Apologies, double-post.

Apologies, double-post.

Spending for Public Benefit

So no one will spend any additional money on anything that benefits others? What about charity, what about those who choose pay more for renewable energy, what about childess couples that vote yes on school bonds, what about Mother Theresa? People spend more on things all the time that benefit others... People are not the rational automatons of economics textbooks.

On leaded gas, again, it's all about context. Why was lead in gas..? because it actually helps gas burn cleaner (which actually lowers pollutant level), which leads to more horsepower, greater fuel efficiency, etc... It wasn't obvious that it harmed health until much later (lead began to be added to gas in the 30s). So, the government banned lead in gas, then in 1990 it mandated the use of MBTE, which is now polluting groundwater everywhere... So the Clean Air Act is now responsible for MBTE groundwater pollution... is that aa good law?

People learn and respond and change all the time. Would you use lead-based paint on your house if it was available? Would you become a heroin addict if heroin were legal? Laws can really only do so much.

Sincere environmentalism

After a quick look at your book, Charles, I must say it looks to me like a plea for less regulation in certain areas of our lives, especially those regulations the Unions are most reponsible for.

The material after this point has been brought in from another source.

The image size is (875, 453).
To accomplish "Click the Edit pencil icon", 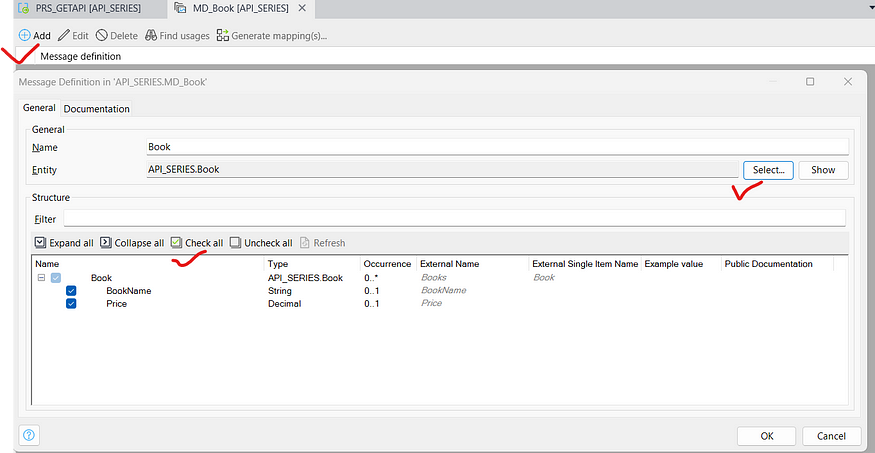I will (64, 36).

I admire quite a bit of what Nordhaus and Shellenberger have written on REALISTICALLY tackling environmental and resource and emissions issues. They are what I call truly sincere environmentalists. Although I don't agree with their objectives, they are at least honest about the need to sacrifice things a bit less selectively in the quest to save the planet. If an entrenched Trade Union practice is in the way of the best solution for the environment, Nordhaus and Shellenberger have the principles to say that it, too, must go.

The market won't reduce emissions by itself? Obviously no-one told Honda's engineers and marketing people.

But I do not disagree that regulations have brought spectacular results; it is just that people needed to have been brought to a certain point, as the result of free market created wealth, where they now CARED about the environment. People with no income at all would tend to be quite happy about a new coal-fired foundry in their neighbourhood. There is an obvious correlation between wealth, and the political mandate for environmental regulations.